I think that my apprehension stems from two areas of concern. First, my co-teacher Zsolt has asked that I teach Shirley Jackson’s famous short story “The Lottery” with two tenth grade classes. I have read “The Lottery” several times and I feel that I know the story well, but I have never actually taught it. I worked on a lesson plan and sent it to Zsolt, who responded positively to my ideas, but I have been teaching long enough to know that teaching plans on paper do not always materialize as you think they will. Sometimes a lesson spins off in a different direction and the class is all the better for it.
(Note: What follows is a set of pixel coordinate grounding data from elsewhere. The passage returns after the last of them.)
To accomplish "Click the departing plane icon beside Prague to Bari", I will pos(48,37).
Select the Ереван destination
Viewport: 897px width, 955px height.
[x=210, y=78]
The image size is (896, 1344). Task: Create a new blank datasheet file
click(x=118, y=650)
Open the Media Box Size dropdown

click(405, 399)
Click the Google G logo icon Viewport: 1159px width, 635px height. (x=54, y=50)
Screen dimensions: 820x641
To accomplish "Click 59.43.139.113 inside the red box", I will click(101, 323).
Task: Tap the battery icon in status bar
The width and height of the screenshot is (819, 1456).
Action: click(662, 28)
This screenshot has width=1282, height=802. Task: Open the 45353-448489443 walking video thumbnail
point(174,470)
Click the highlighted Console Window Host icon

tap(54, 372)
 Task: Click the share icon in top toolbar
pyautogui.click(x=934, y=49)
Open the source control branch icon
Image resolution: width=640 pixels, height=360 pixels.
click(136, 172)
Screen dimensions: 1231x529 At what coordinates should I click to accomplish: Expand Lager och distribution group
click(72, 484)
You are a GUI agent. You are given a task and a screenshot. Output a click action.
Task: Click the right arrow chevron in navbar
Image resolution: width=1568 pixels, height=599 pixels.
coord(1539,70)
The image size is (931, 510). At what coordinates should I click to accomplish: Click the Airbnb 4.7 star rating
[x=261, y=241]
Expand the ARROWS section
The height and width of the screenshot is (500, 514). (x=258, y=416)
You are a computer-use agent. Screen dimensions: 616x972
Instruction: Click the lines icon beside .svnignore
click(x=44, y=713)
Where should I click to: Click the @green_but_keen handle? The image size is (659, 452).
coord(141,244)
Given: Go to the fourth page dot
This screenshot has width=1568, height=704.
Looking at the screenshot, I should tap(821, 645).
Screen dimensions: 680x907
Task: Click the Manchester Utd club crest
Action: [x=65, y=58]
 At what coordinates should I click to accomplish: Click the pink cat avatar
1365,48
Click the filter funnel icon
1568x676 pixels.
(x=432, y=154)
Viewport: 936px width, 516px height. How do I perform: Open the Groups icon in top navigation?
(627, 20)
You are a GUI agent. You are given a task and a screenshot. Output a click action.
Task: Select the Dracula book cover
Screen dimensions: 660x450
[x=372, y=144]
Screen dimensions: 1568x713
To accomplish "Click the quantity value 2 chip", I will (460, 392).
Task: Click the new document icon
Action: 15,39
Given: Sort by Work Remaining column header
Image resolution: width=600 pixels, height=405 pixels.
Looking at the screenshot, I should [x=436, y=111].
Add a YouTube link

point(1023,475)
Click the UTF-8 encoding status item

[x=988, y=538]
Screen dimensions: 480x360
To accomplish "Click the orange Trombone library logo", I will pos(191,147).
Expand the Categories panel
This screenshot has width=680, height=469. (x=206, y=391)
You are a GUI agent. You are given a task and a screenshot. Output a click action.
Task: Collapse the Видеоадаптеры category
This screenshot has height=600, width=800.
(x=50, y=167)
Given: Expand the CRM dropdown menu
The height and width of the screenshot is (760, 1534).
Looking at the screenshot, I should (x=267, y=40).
But other times, the lessons fails to excite students as you thought it would and even though you improvise on the spot, you cannot save it. Until you take a lesson into the classroom, you never know exactly how it will work. Additionally, my experience there the past two years has been that the students’ English fluency is varied. Some students will feel as comfortable as my students at Beth Tfiloh are with reading and discussing “The Lottery”, but other students will feel overwhelmed. Those will be the quiet students. Constructing and delivering a lesson that reaches all the students in the room, regardless of their English language skills, is challenging.
In addition to my pedagogic worries, there are my political concerns. Hungary’s prime minister, Victor Orban, has hampered the work of political opposition leaders and journalists and developed a close relationship with Vladimir Putin. In addition, Hungary, which worked with the Nazis to deport its Jewish citizens to concentration camps during the Holocaust and is now trying to whitewash its culpability for its actions during the Holocaust, as illustrated by the controversy surrounding Hungary’s Holocaust Museum. And yet, I am writing this pre-trip blog on Purim, a day celebrating the Jewish people’s escape from the genocidal plans of Haman. While bigotry and demagoguery still exists, the Purim story and my experiences in Hungary during my last two visits demonstrate that the Jewish people have the strength, faith and resilience to outlast any amount of hatred. Though I leave for Hungary with a greater sense of my tenuous position in the world as a Jew than I did on my previous two trips to the Scheiber Sandor School, I take comfort in the idea that the same G-d who watched over the Jews in Persia many centuries ago will safeguard our trip to Hungary.